The DeFi Education Fund (DEF) has urged the U.K.’s Financial Conduct Authority to adopt a narrow, functional definition of “control” as it finalizes new rules for crypto asset activities.
The Washington, D.C.-based advocacy group argued that regulatory obligations should hinge on whether an entity has unilateral authority over user funds or transactions, not merely whether it developed or contributed to a decentralized protocol, in a response to an FCA consultation paper shared exclusively with CoinDesk.
“Control should be the determinative factor” of regulatory scope, DEF said, warning that software developers could otherwise be swept into intermediary-style obligations despite lacking custody or transactional authority.
The submission focuses on an area of the consultation which considers how decentralized finance (DeFi) arrangements should be treated under the U.K.’s emerging crypto regime.
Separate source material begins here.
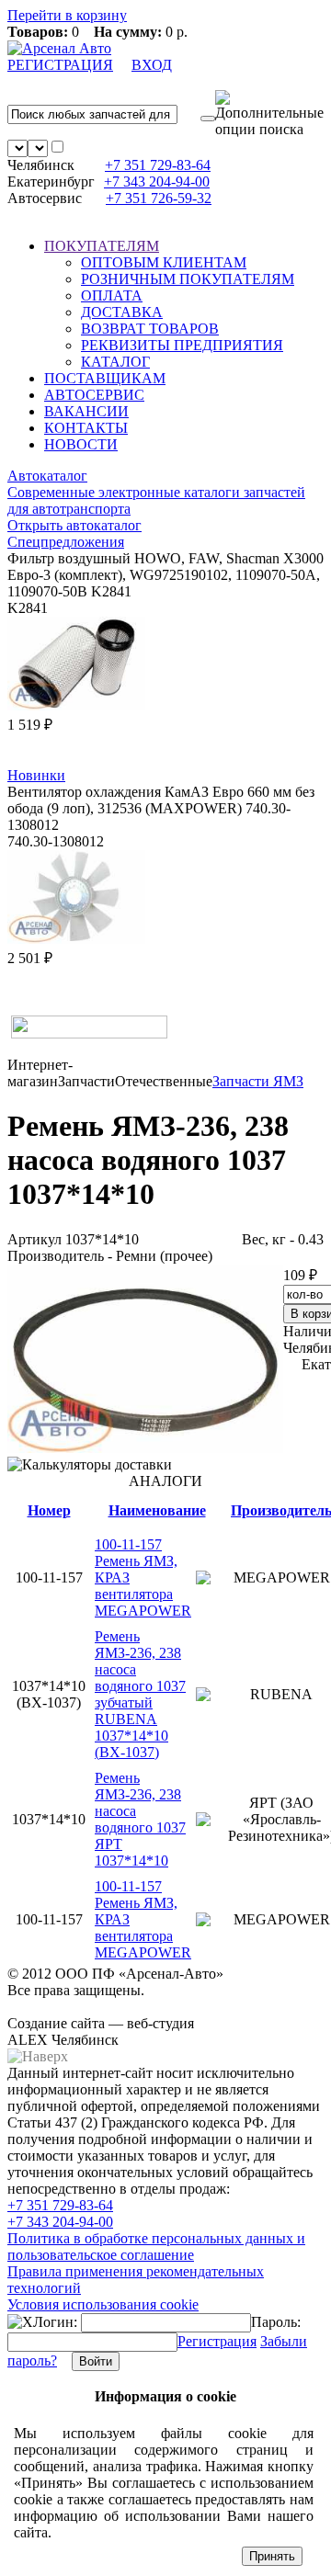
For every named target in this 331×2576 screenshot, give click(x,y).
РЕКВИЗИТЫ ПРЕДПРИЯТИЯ (182, 345)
DEF supports the FCA’s control-based approach in principle but says it must be tied to concrete operational powers, such as the ability to initiate or block transactions, modify protocol parameters or exclude users.
DEF is an organization focused on informing policymakers and regulators about the benefits of DeFi and has been one of the prominent lobby groups on the road to crypto regulatory frameworks being established in Washington in recent years.
The group also challenged the FCA’s framing of DeFi-specific risks, arguing that cybersecurity vulnerabilities are not unique to blockchain systems and that public blockchains offer transparency advantages in combating illicit finance.
Applying prudential, reporting and platform access requirements designed for centralized trading platforms to non-custodial, automated protocols would be “ill-suited,” DEF said.
The FCA is seeking to bring a broad range of crypto activities within its regulatory perimeter as the U.K. moves toward a comprehensive digital asset framework.